*Instructions to follow*. Render the rows from the line containing "Click gear icon" through the end of the rows as a JSON list of strings, one string per line, leaving out blank lines.
- - -
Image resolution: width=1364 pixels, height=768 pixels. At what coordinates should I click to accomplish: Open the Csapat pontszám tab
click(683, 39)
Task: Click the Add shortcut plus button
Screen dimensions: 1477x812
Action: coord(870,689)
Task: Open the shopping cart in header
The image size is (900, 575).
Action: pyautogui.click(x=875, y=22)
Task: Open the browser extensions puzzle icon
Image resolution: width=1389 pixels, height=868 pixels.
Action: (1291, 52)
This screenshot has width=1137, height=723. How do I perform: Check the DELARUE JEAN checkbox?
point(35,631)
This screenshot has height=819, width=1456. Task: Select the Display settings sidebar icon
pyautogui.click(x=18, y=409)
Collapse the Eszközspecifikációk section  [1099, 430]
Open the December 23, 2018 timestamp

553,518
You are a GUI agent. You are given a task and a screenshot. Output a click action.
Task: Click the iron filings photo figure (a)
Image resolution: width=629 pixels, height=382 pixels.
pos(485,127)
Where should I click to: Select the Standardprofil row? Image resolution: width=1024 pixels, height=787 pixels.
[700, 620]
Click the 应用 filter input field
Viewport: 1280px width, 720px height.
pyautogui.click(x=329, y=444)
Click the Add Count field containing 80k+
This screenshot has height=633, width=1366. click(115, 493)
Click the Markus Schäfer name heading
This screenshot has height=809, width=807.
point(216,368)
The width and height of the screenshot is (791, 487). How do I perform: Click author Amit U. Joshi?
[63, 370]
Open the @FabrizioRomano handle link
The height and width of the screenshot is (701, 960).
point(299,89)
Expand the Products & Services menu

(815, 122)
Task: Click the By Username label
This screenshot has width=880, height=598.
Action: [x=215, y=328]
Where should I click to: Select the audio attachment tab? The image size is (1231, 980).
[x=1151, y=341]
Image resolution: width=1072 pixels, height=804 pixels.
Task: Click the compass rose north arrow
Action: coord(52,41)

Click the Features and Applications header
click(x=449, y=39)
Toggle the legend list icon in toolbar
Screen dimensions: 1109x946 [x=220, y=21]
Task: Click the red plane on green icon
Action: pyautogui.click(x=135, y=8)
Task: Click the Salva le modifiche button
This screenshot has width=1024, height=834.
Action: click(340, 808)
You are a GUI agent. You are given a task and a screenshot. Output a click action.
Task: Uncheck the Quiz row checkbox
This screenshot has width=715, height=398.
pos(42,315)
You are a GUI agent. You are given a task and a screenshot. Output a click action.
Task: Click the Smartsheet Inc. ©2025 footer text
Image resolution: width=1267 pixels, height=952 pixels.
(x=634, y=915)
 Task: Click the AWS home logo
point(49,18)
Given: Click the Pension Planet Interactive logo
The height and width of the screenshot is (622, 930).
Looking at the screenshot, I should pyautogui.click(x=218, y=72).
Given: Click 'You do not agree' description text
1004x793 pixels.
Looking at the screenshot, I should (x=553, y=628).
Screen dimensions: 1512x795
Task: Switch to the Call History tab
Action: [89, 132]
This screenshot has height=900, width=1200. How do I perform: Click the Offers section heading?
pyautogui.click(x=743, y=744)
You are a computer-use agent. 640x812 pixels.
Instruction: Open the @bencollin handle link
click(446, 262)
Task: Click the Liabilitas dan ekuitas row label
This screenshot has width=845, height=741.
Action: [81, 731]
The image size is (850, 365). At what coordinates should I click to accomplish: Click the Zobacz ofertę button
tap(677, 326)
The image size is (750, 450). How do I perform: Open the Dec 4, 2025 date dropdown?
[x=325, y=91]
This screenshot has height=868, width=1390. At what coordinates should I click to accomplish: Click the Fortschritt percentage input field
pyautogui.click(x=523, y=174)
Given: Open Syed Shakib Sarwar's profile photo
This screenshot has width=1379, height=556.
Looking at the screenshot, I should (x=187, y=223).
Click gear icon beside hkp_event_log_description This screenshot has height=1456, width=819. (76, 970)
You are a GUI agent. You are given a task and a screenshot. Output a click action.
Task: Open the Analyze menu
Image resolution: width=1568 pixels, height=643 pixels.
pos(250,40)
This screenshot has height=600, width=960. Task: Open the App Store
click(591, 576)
- - -
*Complete response*.
[
  "Click gear icon beside hkp_event_log_description This screenshot has height=1456, width=819. (76, 970)",
  "You are a GUI agent. You are given a task and a screenshot. Output a click action.",
  "Task: Open the Analyze menu",
  "Image resolution: width=1568 pixels, height=643 pixels.",
  "pos(250,40)",
  "This screenshot has height=600, width=960. Task: Open the App Store",
  "click(591, 576)"
]